___ Records shown

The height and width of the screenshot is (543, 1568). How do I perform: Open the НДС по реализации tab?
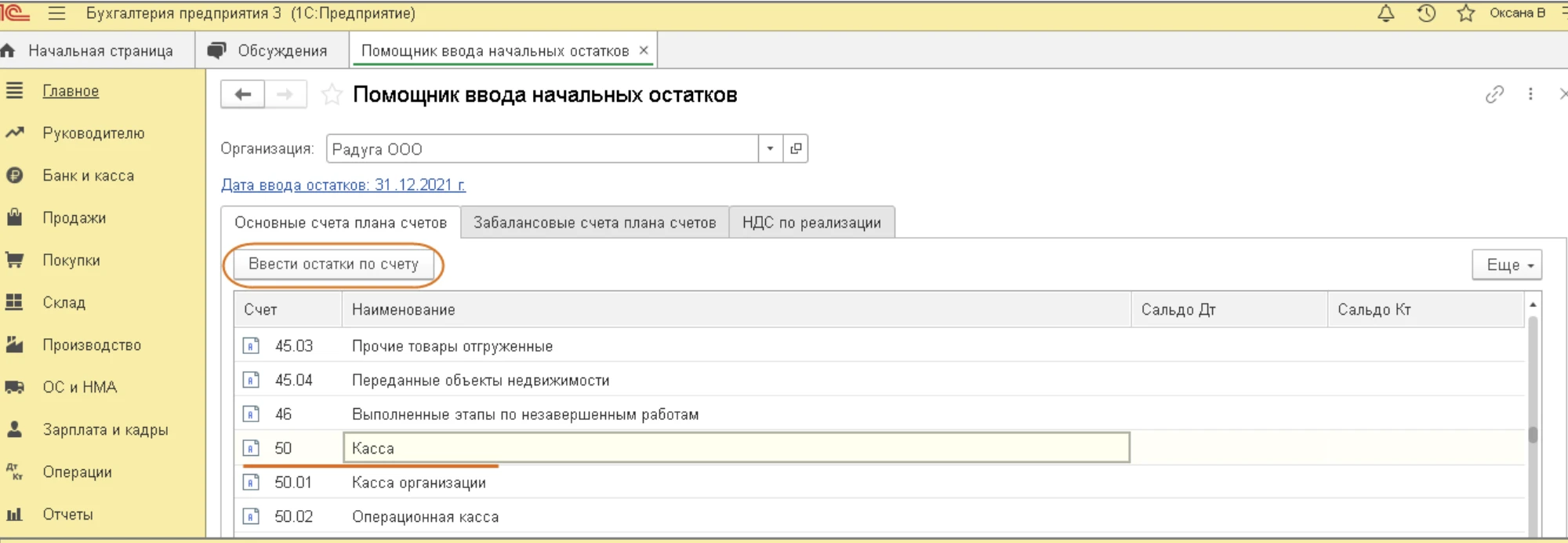pyautogui.click(x=811, y=223)
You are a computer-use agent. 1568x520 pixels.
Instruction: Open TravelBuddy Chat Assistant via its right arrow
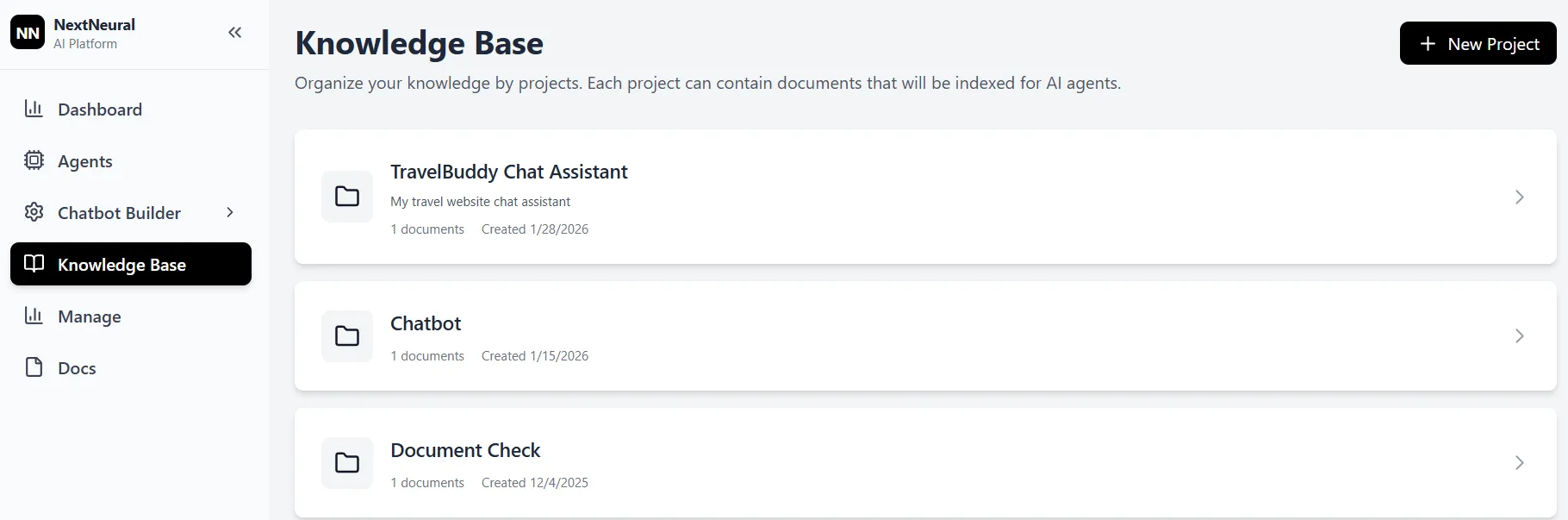pos(1519,197)
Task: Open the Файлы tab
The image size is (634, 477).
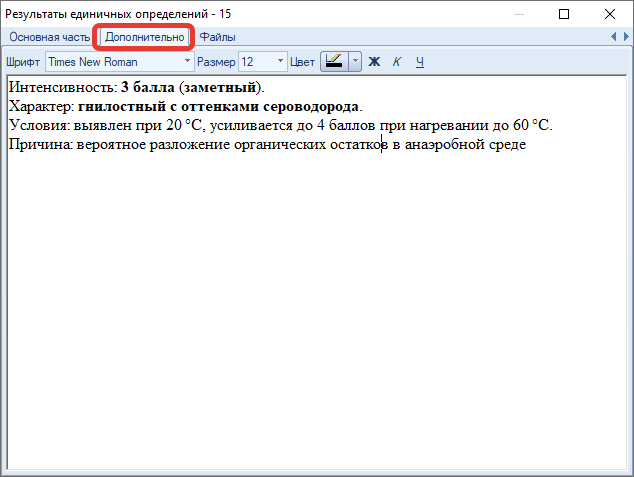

______

> **Exercise brief**: Retype the records above line for line, leaving out the pictures.

> **Answer for the task**:
The height and width of the screenshot is (543, 1568). How do I perform: Open the НДС по реализации tab?
pyautogui.click(x=811, y=223)
You are a computer-use agent. 1568x520 pixels.
Instruction: Open TravelBuddy Chat Assistant via its right arrow
pos(1519,197)
Task: Open the Файлы tab
The image size is (634, 477).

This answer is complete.